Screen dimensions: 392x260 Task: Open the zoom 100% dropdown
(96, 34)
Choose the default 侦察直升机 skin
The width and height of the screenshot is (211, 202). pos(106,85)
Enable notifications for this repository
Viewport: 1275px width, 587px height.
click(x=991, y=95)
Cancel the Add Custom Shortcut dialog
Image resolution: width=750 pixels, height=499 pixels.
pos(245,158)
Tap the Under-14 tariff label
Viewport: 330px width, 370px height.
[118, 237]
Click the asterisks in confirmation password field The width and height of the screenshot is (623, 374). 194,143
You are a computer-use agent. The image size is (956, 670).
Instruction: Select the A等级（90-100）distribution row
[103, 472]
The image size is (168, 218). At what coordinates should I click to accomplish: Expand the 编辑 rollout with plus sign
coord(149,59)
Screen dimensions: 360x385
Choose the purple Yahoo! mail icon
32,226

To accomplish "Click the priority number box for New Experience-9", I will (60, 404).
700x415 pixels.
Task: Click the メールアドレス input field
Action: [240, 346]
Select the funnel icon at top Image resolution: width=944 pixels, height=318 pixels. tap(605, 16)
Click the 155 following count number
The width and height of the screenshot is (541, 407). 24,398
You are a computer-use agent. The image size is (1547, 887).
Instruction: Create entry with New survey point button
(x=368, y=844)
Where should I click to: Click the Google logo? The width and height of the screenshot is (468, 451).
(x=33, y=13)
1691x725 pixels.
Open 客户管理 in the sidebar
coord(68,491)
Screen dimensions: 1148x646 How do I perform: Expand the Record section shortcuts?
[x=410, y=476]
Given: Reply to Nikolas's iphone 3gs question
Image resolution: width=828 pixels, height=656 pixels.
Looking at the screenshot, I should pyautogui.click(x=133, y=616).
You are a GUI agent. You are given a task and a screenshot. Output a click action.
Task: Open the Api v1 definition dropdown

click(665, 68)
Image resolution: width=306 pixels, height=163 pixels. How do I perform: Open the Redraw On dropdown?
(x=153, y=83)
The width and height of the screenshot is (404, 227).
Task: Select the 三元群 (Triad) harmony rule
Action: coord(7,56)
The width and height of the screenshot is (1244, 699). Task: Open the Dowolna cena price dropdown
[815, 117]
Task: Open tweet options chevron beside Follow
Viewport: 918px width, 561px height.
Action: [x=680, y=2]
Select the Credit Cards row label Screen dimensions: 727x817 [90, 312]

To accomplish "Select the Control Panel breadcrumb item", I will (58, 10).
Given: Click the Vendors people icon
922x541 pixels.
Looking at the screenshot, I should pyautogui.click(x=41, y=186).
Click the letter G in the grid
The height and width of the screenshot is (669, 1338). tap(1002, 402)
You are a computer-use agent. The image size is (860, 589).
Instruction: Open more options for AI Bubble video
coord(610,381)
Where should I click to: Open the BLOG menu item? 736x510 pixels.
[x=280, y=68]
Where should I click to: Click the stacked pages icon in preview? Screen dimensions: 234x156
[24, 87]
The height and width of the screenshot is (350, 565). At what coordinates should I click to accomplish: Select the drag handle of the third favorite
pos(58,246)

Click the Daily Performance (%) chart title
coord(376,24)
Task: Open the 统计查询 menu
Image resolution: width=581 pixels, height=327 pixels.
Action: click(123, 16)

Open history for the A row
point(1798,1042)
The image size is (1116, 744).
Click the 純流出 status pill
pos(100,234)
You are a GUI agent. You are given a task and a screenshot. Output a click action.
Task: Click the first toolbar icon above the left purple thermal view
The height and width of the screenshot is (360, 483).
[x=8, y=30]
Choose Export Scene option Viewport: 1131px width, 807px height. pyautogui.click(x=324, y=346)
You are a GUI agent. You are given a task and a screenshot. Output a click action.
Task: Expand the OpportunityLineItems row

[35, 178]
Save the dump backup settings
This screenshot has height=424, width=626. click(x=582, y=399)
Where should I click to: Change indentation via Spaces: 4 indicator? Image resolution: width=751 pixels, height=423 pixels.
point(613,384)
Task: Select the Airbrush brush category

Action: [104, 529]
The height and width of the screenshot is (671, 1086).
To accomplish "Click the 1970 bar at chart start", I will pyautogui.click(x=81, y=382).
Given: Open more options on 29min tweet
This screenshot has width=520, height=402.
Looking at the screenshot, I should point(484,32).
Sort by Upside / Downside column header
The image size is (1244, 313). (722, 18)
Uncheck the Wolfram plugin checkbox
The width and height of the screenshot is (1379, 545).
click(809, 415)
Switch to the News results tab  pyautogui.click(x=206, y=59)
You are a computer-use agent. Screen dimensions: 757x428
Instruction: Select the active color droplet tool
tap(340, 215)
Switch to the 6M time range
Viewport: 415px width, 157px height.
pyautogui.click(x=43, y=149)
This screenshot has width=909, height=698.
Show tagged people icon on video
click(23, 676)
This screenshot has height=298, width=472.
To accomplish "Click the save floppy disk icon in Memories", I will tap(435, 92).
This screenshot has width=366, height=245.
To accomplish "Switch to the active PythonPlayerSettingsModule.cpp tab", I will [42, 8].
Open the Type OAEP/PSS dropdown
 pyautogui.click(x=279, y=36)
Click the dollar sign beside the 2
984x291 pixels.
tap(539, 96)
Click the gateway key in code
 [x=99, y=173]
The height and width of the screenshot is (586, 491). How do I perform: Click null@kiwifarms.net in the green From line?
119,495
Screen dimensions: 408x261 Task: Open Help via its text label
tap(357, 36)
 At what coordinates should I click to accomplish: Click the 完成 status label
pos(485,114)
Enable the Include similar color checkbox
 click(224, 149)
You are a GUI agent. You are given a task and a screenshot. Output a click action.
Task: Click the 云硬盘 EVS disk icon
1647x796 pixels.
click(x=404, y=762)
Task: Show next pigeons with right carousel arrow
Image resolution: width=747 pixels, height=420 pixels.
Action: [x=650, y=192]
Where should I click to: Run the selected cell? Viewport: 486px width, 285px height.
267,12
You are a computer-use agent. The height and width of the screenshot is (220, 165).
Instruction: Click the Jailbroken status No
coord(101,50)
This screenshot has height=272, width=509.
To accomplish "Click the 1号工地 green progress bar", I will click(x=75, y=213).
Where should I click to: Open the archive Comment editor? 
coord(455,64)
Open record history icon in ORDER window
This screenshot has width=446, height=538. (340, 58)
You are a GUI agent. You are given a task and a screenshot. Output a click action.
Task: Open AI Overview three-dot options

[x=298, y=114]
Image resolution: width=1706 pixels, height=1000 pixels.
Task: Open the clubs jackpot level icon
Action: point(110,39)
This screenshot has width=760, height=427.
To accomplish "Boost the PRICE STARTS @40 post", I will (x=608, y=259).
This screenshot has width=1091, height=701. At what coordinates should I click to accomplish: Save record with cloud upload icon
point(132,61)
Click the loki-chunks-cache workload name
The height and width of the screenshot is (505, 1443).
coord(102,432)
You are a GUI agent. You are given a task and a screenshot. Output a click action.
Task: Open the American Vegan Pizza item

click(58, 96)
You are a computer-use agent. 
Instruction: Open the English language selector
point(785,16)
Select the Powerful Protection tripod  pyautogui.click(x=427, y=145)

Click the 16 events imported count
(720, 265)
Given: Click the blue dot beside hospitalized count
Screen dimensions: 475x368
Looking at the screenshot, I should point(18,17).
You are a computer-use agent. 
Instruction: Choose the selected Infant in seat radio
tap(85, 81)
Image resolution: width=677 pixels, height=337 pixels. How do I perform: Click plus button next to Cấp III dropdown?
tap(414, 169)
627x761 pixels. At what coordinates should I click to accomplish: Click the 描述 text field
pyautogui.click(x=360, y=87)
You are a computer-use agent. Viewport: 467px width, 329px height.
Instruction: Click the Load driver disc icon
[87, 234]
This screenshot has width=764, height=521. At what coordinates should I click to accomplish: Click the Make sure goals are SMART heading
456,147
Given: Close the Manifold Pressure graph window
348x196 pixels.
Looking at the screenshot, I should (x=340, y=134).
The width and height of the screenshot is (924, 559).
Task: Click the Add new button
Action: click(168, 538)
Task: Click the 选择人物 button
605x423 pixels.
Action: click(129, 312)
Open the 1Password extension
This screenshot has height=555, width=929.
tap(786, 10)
——————————
Exercise directions ->
Scan the lines above for the word "beside". Return each one that has it.

Response to the task ->
Task: Open tweet options chevron beside Follow
Click the dollar sign beside the 2
Given: Click the blue dot beside hospitalized count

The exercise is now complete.